Redis Stream is an append-only log with consumer groups and acknowledgements. It solves the core problem that makes a Redis List unsafe as a message queue — messages disappearing permanently when a worker crashes.


The problem with List as a queue#

A Redis List seems like a natural queue — push to one end, pop from the other. But LPOP is permanent:

Worker picks up message → LPOP removes it from List forever
Worker crashes mid-processing → message is gone, no retry possible ✗

There is no concept of "I'm currently processing this — hold it for me, but don't delete it yet." Pop means delete. If anything goes wrong after the pop, the message is lost.


What Streams add — the acknowledgement model#

A Stream never deletes a message when a worker reads it. The message stays until the worker explicitly acknowledges it:

Worker reads message  → message STAYS in the stream (not deleted)
Worker finishes       → sends XACK → message marked as done ✓
Worker crashes        → no XACK sent → message stays as "pending"
                      → another worker picks it up and retries ✓

Think of it like a receipt — you sign the receipt only after you've actually processed the item. Until you sign, the stream assumes you might still fail.


Consumer Groups — work distribution#

Consumer groups let multiple workers share the work of consuming a stream, with each message going to exactly one worker automatically.

Stream: [msg1, msg2, msg3, msg4, msg5, msg6]

Consumer Group "workers":
  Worker A → receives msg1, msg4
  Worker B → receives msg2, msg5
  Worker C → receives msg3, msg6

Each message delivered to exactly one worker ✓
No app-level coordination needed ✓

Without consumer groups, you'd have to write your own locking logic to prevent two workers processing the same message.
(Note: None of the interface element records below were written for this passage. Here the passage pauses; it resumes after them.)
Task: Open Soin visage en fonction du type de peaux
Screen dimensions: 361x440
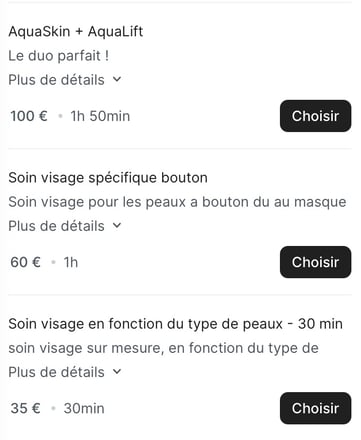Action: coord(175,324)
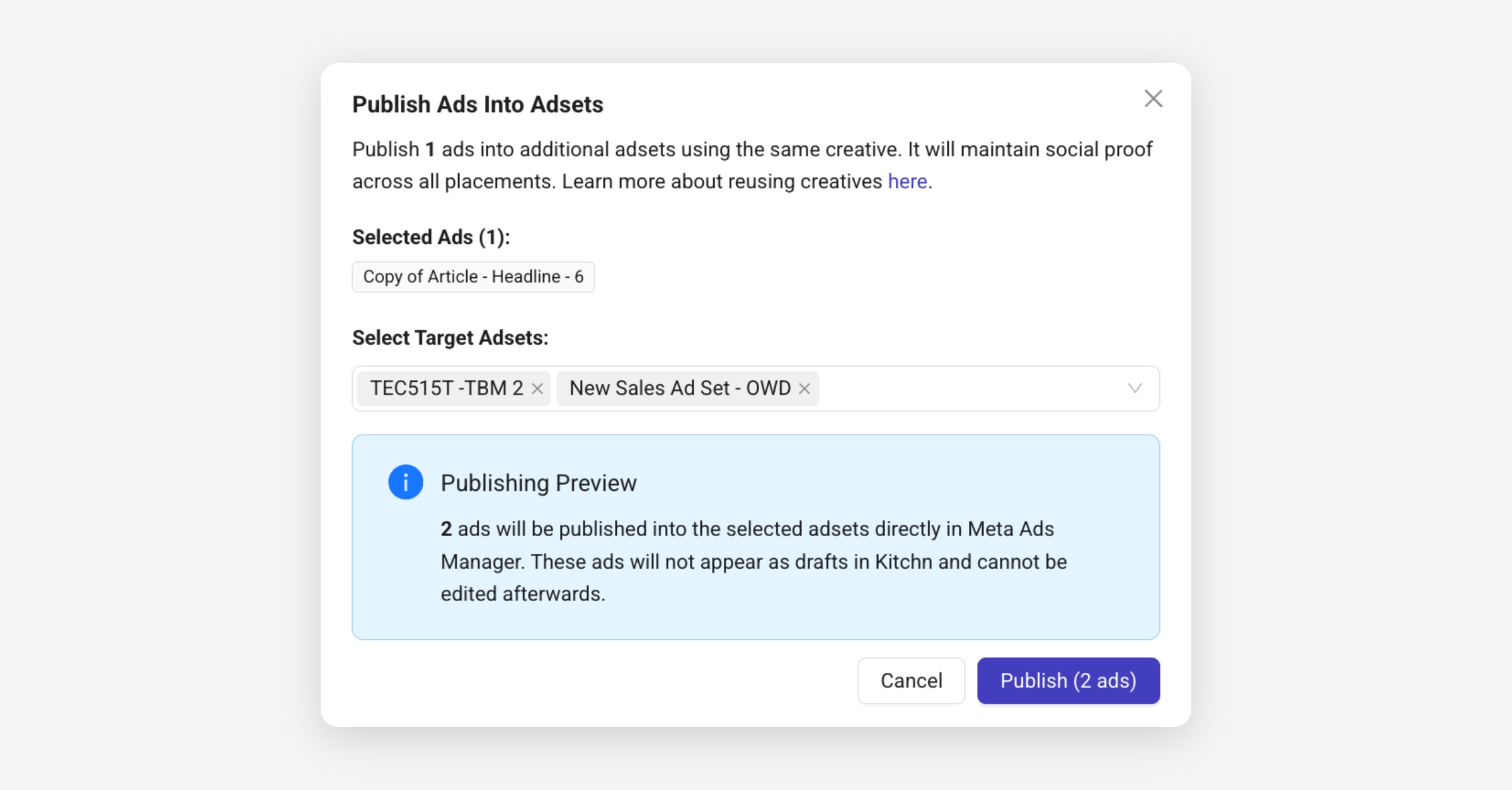Click the TEC515T -TBM 2 tag label

pos(446,388)
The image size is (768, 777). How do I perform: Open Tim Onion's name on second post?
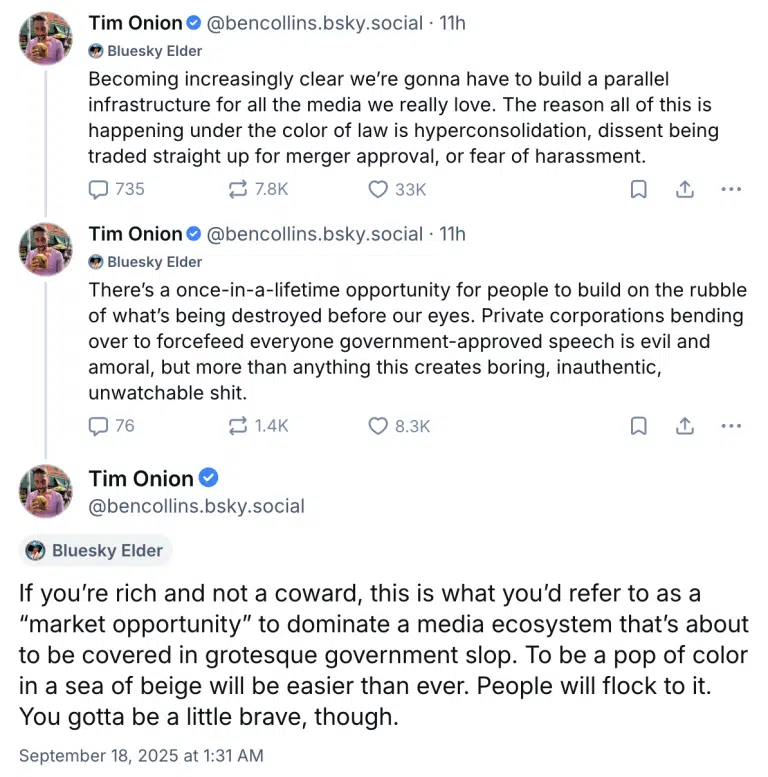click(135, 234)
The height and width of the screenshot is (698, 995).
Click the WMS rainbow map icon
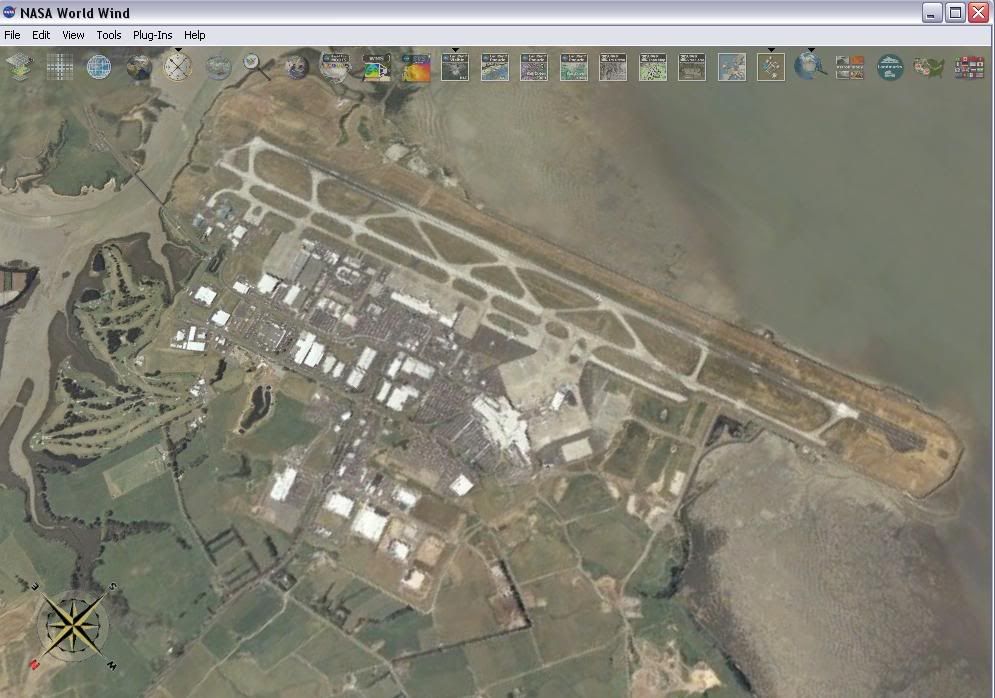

Consumer groups handle this at the Redis level.


List vs Stream — side by side#

Redis List:
  LPOP → message removed permanently
  Worker crashes → message gone forever
  Multiple workers → must coordinate manually to avoid duplicate processing
  Use for: simple task queues where losing a task is acceptable

Redis Stream:
  XREAD → message stays in stream until XACK
  Worker crashes → message stays pending, retried automatically
  Consumer groups → each message to exactly one worker, no coordination needed
  Use for: reliable event processing where every message must be handled

Key commands#

XADD stream * field value     → append message to stream (* = auto-generate ID)
XREAD COUNT 10 STREAMS stream → read up to 10 messages
XACK stream group message-id  → acknowledge a message as processed
XPENDING stream group         → list messages that were read but not yet ACKed

Where Redis Streams fit in system design#

Redis Stream is a lightweight alternative to Kafka for simpler use cases:

Redis Stream  → simple, low-volume event processing, already using Redis
               no separate infrastructure, millisecond latency
               limited retention, no replay of old messages by default

Kafka         → high-volume, long retention, replay from any offset
               more operationally complex, separate cluster needed

Interview framing

"For lightweight async processing where we're already using Redis, I'd use a Redis Stream with consumer groups — each message is acknowledged after processing so worker crashes don't lose events. For higher volume or long-term retention needs, I'd reach for Kafka instead."